In recent weeks, intelligence officials have said clearly that Russia will likely meddle again in the 2018 midterm election season—which begins in Texas in less than three weeks. United States election systems, though, have not yet adequately improved defenses since the 2016 presidential election. On Wednesday, House Democrats outlined a last-ditch effort to step up security while there’s still some time. The Congressional Task Force on Election Security—which counts not a single Republican among its members—announced a findings report and new bill outlining a comprehensive plan for funding and enforcing minimum security standards for all US election systems. Three other election security bills have already been introduced, but neither the Senate nor the House has held an election security hearing so far. President Donald Trump’s continuing skepticism that Russia interfered in the 2016 election process has also slowed momentum.

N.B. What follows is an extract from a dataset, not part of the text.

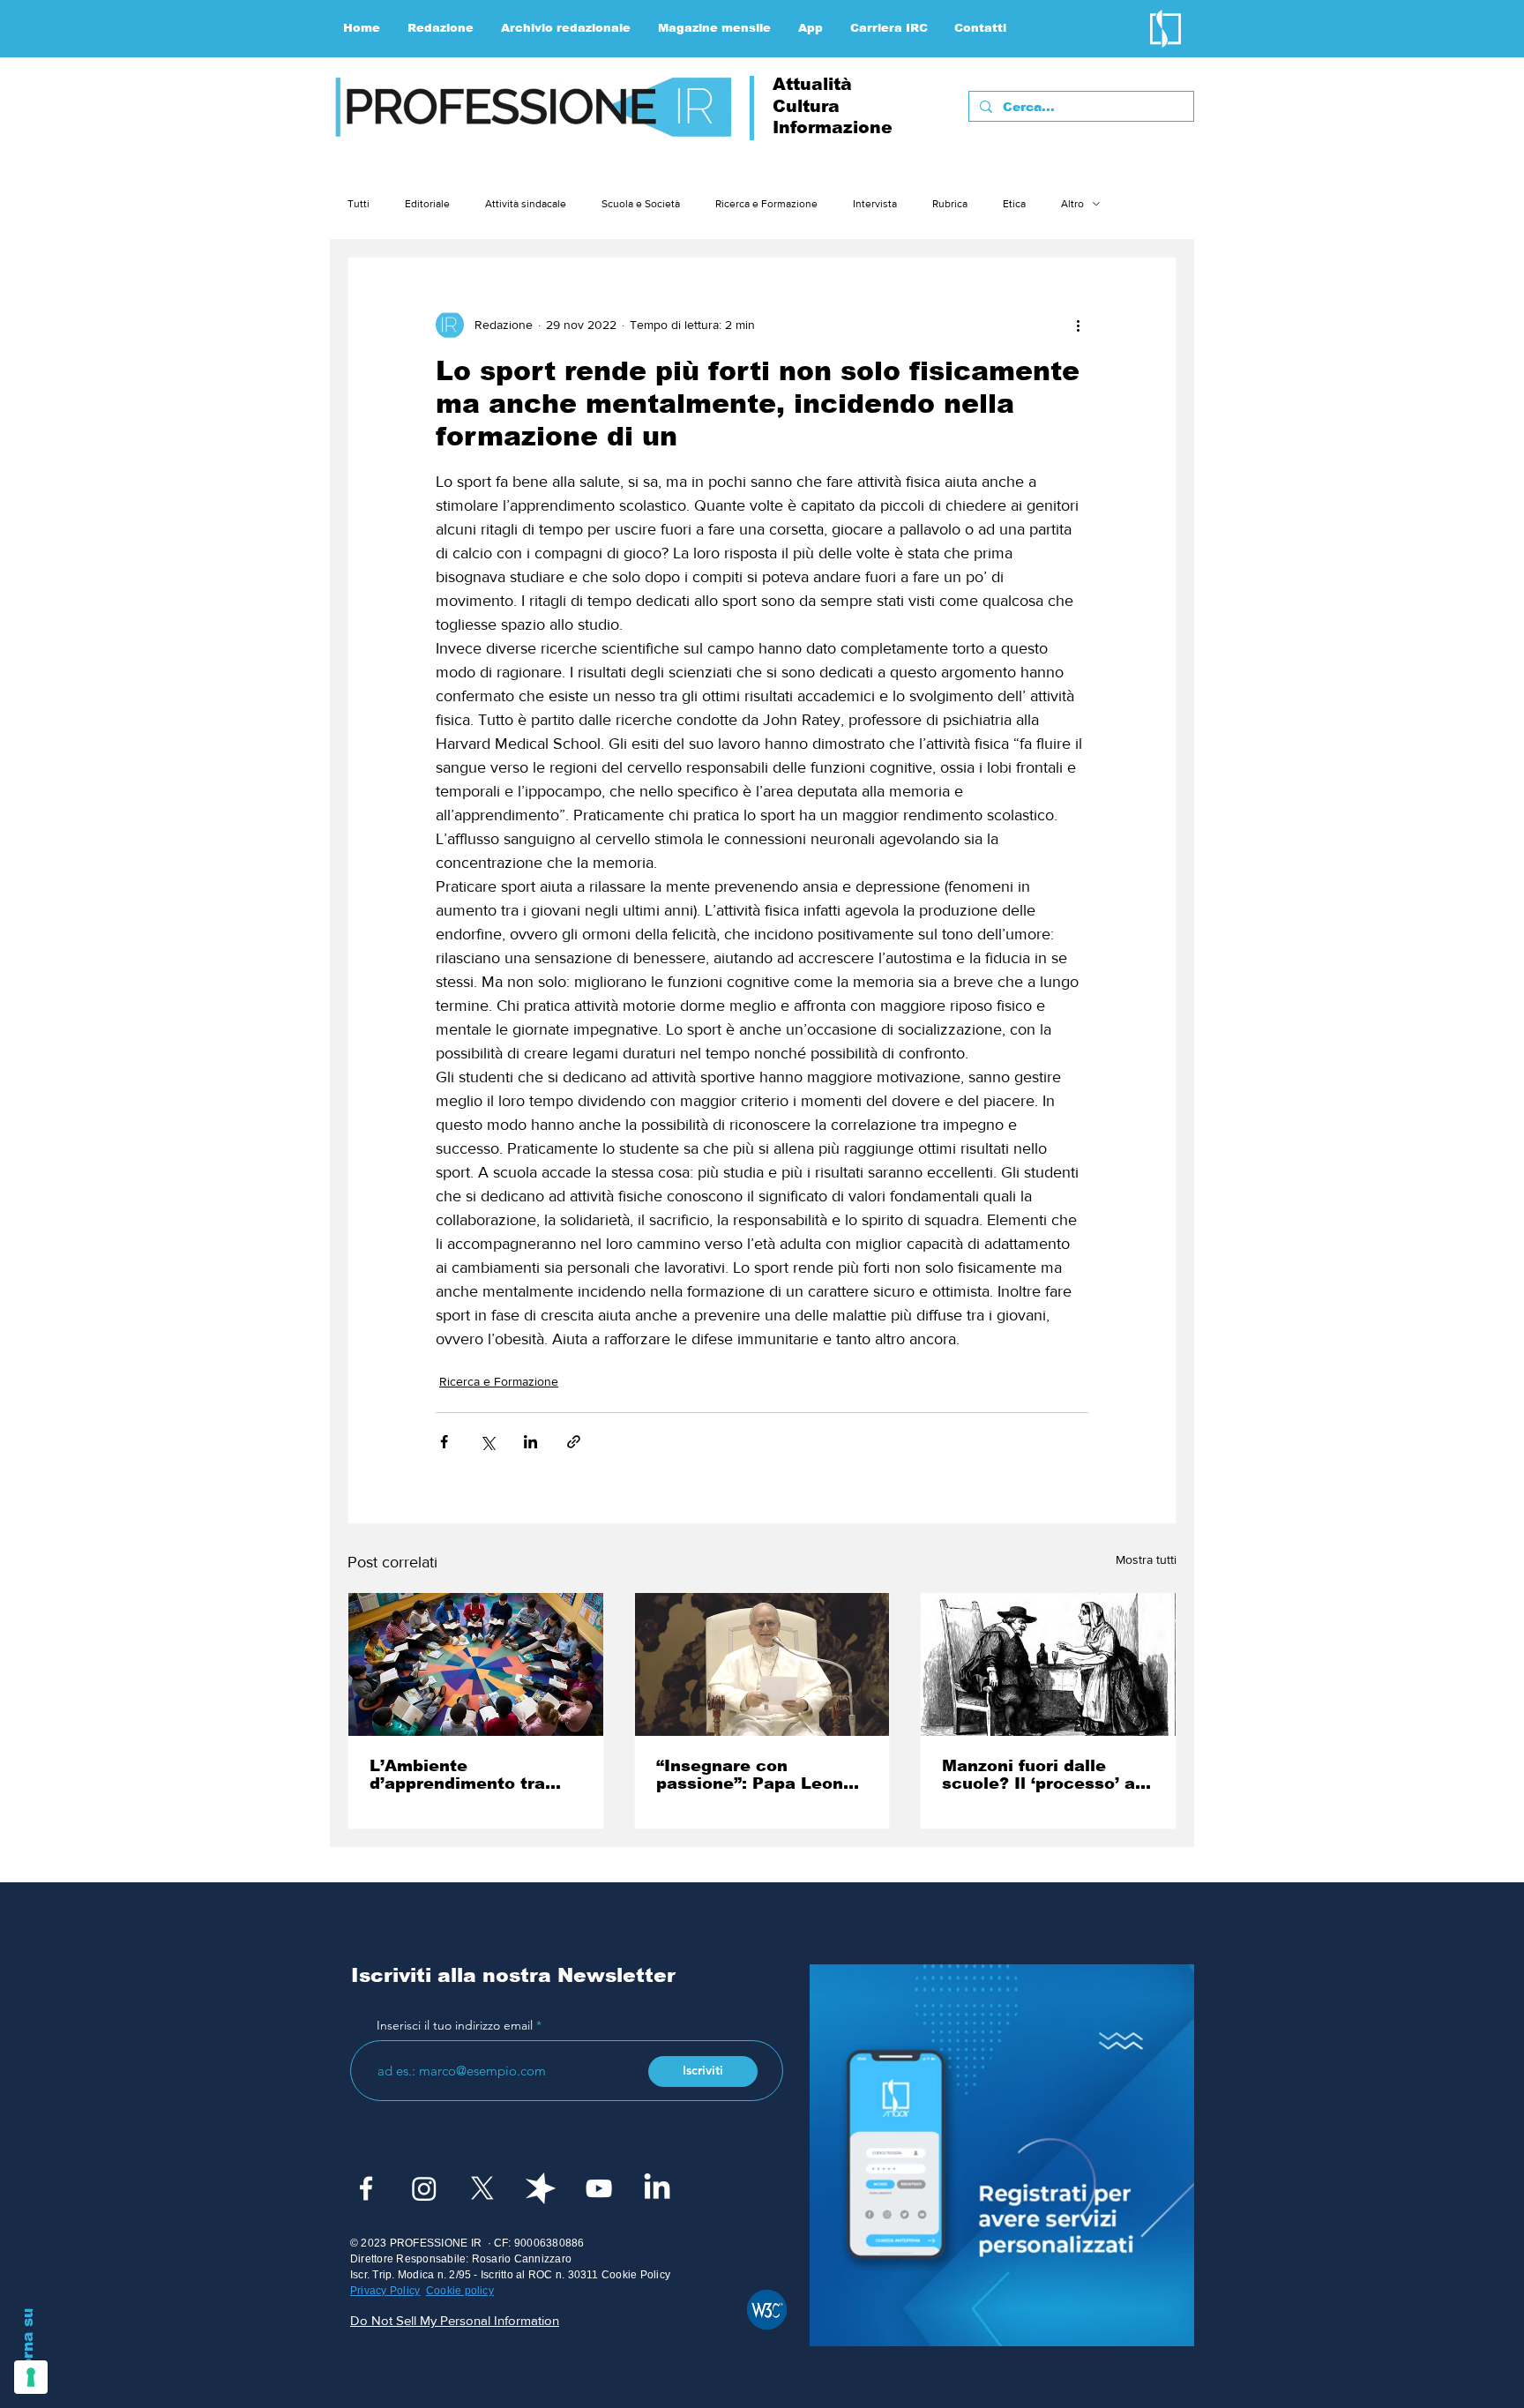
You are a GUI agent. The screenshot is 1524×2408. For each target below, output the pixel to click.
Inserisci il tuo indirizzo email (455, 2025)
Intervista (875, 204)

“Regardless of what President Trump believes, there’s no disagreement among security experts that Russia carried out a cyber-enabled influence campaign to meddle in our democratic process,” task force co-chair Bennie Thompson said on Wednesday. “Last week, Trump’s Secretary of State candidly admitted that we are no better prepared to stop Russia than we were in 2016. Time is short. Our 2018 and 2020 elections are just around the corner.”
The group’s proposal outlines 10 recommendations for securing election infrastructure. Some are widely promoted measures, like ensuring that all US voting machines produce voter-verified paper backups, replacing aging machines that are potentially more vulnerable to attack, improving communication between federal and local officials, and offering support so all states can conduct “risk-limiting” statistical audits after elections.